(The task):
Only the lines from the one containing "Switch to the second PCS TMS tab" through the last line of the data below belong in your answer, copied exactly and without pictures.

*** Opening The records ***

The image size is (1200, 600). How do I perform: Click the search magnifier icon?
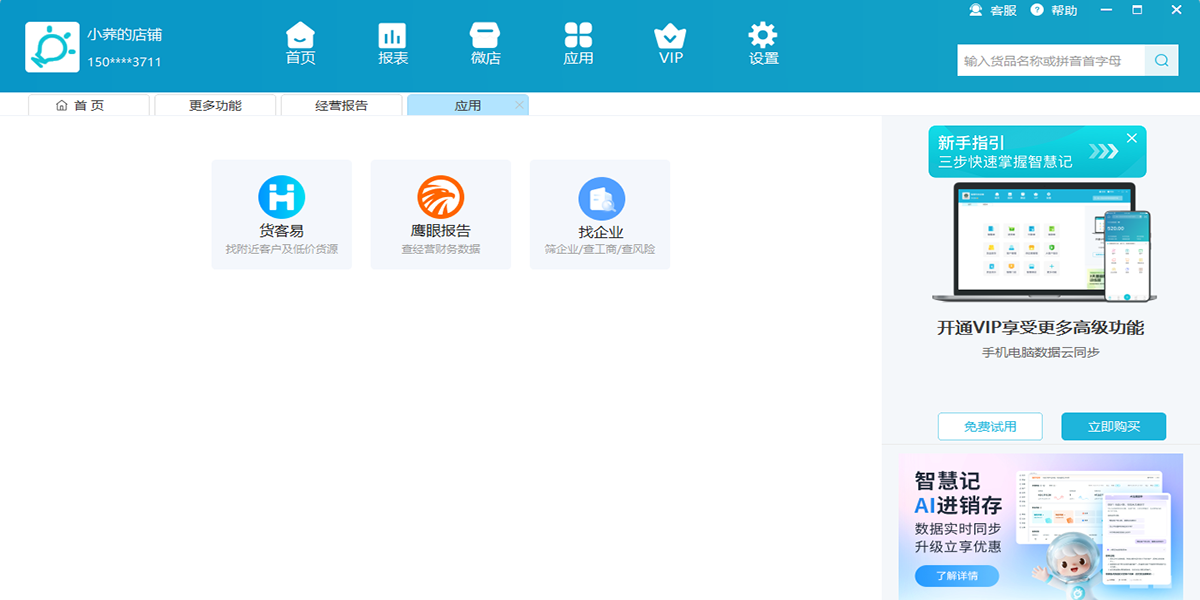[x=1161, y=60]
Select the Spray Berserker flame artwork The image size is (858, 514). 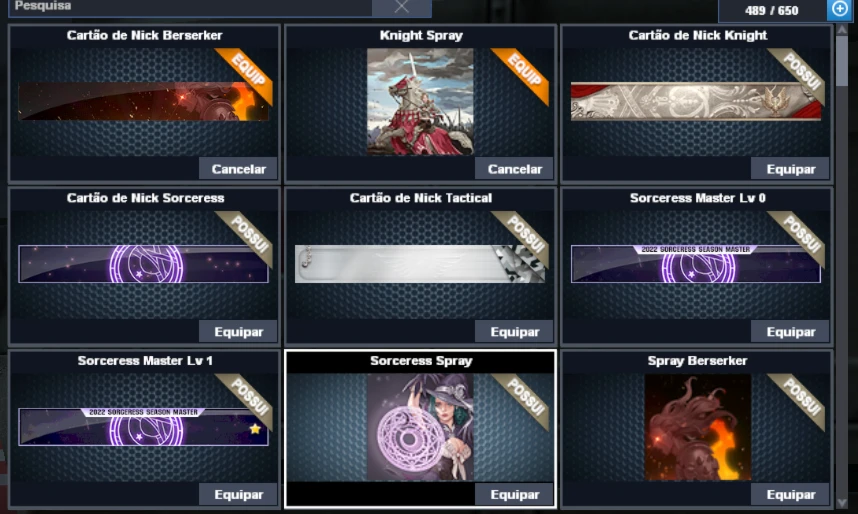tap(698, 427)
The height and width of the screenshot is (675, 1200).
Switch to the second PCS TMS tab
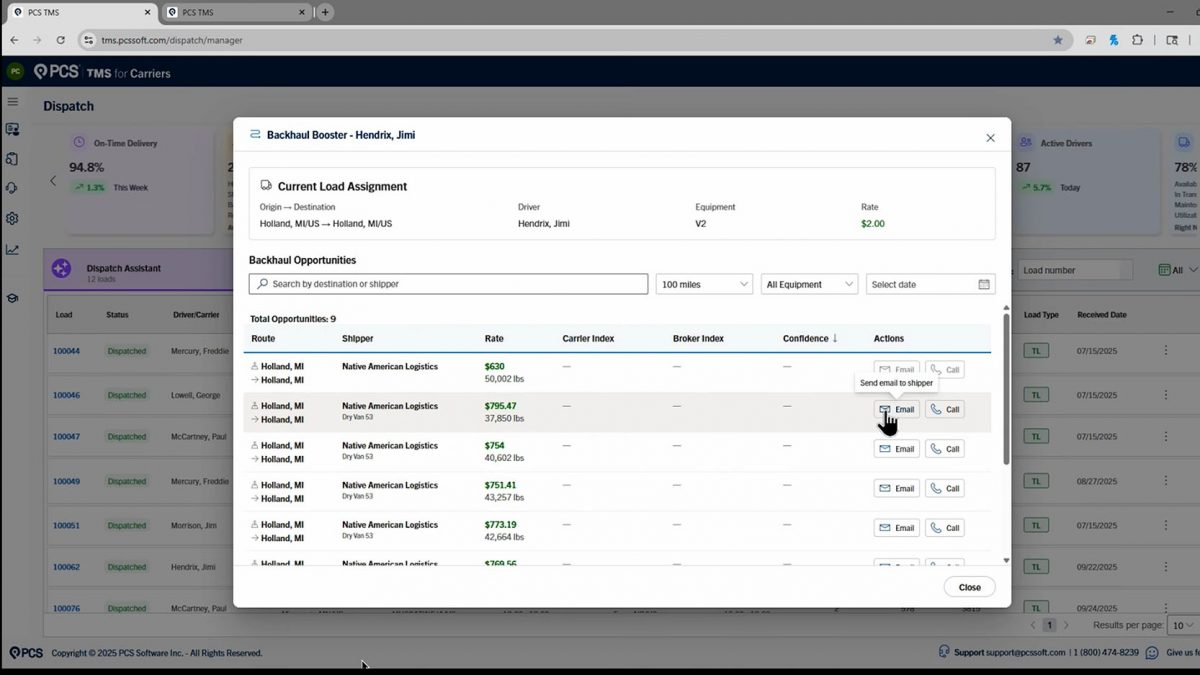pyautogui.click(x=230, y=12)
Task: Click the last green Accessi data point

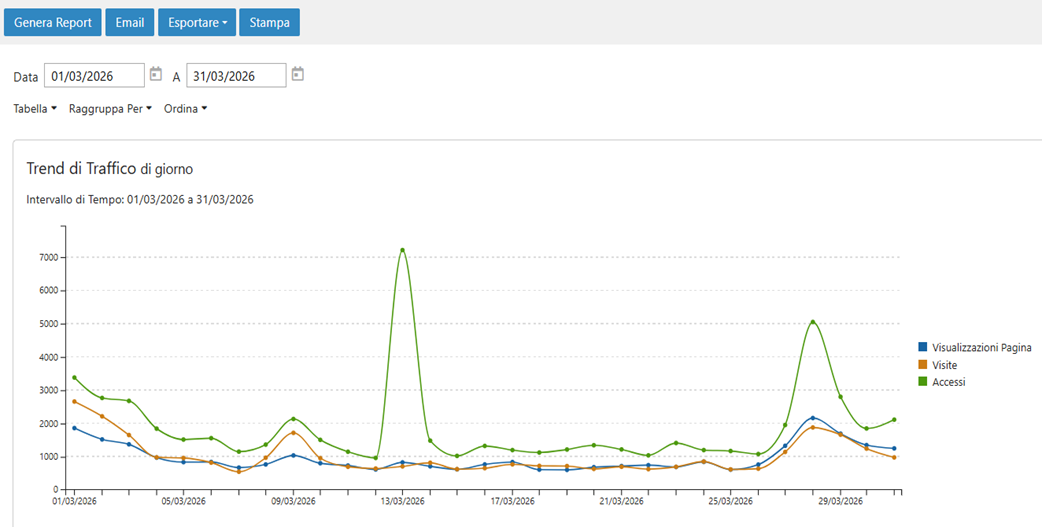Action: tap(894, 420)
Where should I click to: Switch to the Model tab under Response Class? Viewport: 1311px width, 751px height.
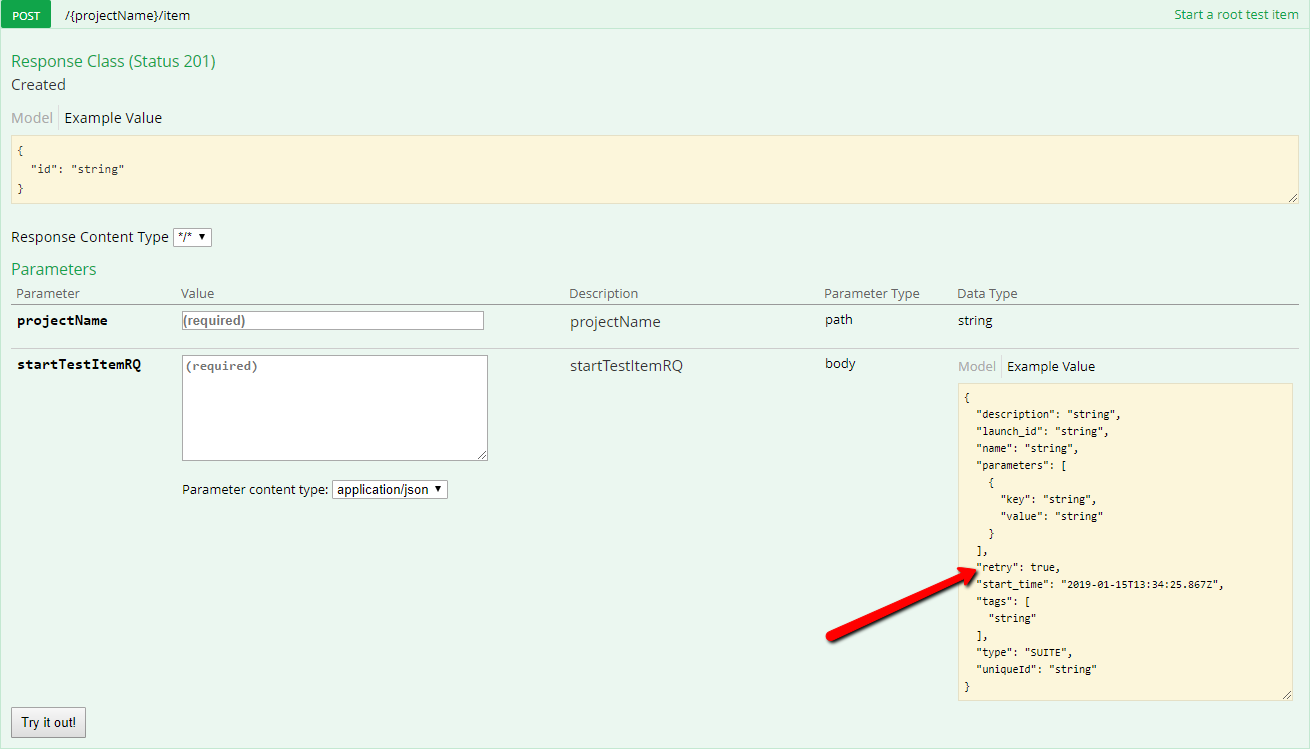(31, 117)
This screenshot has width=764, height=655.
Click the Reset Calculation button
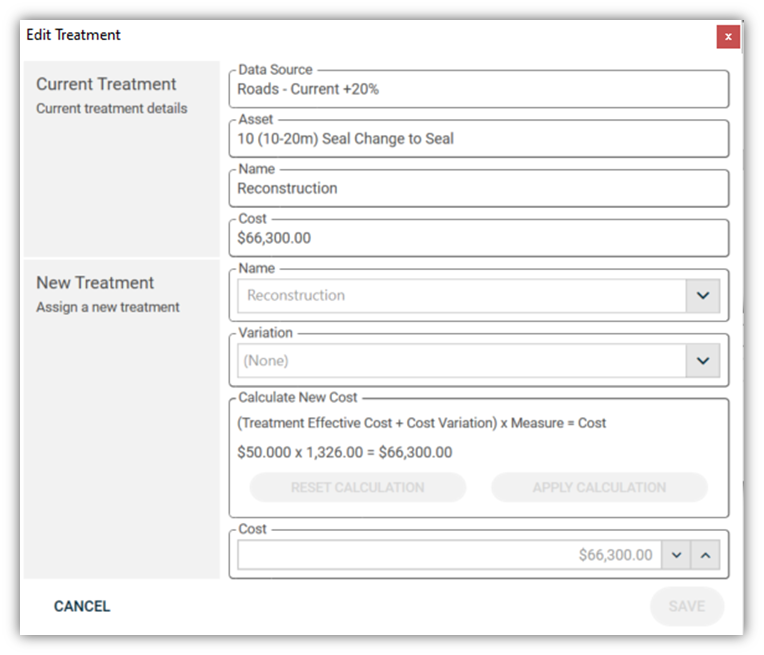(358, 487)
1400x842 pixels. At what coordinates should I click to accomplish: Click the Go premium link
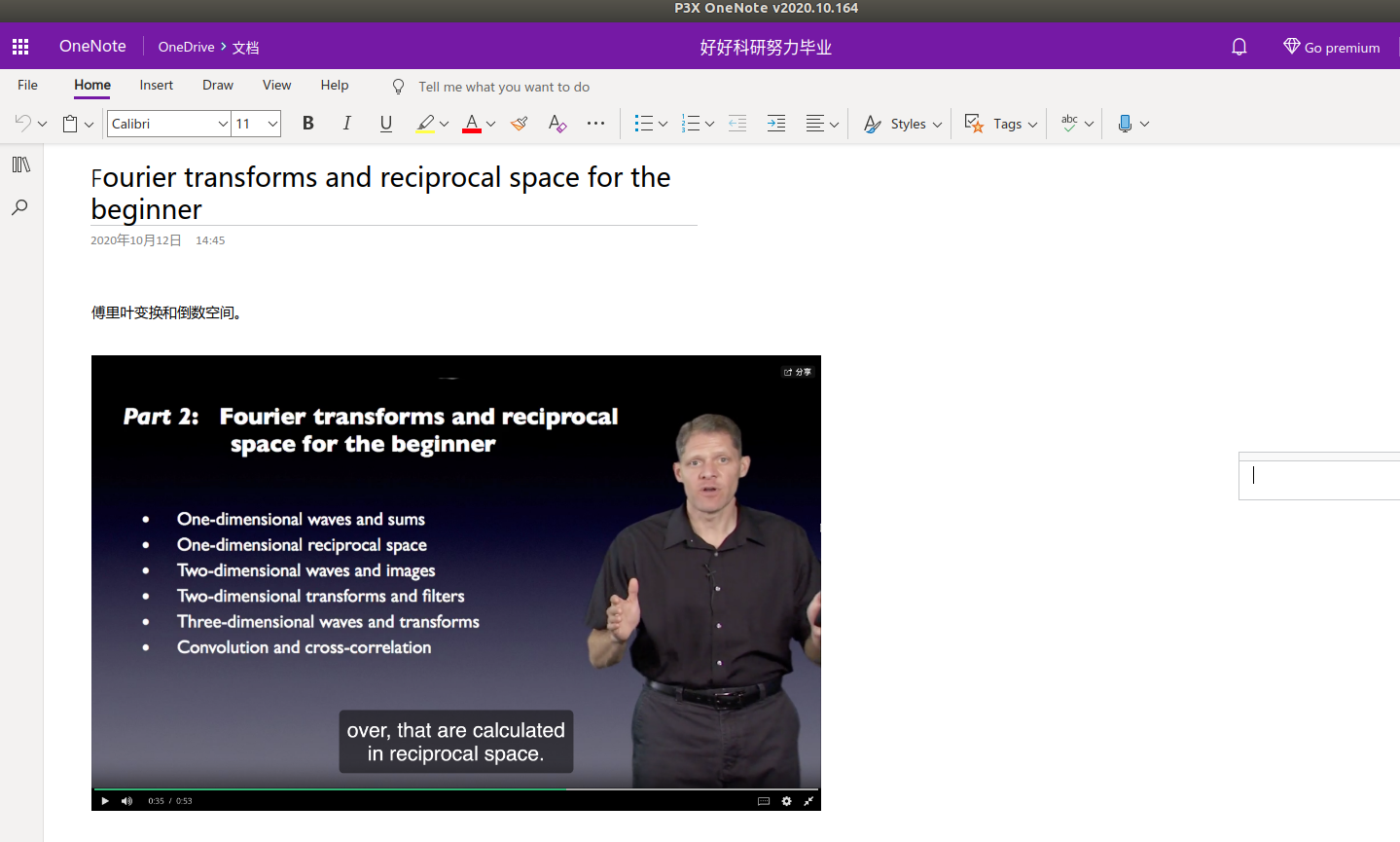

*** Closing The records ***

(Written answer):
Switch to the second PCS TMS tab
pyautogui.click(x=230, y=12)
Task: Click the last green Accessi data point

Action: tap(894, 420)
Where should I click to: Switch to the Model tab under Response Class? Viewport: 1311px width, 751px height.
(31, 117)
This screenshot has width=764, height=655.
Click the Reset Calculation button
(358, 487)
1400x842 pixels. At what coordinates should I click to accomplish: Click the Go premium link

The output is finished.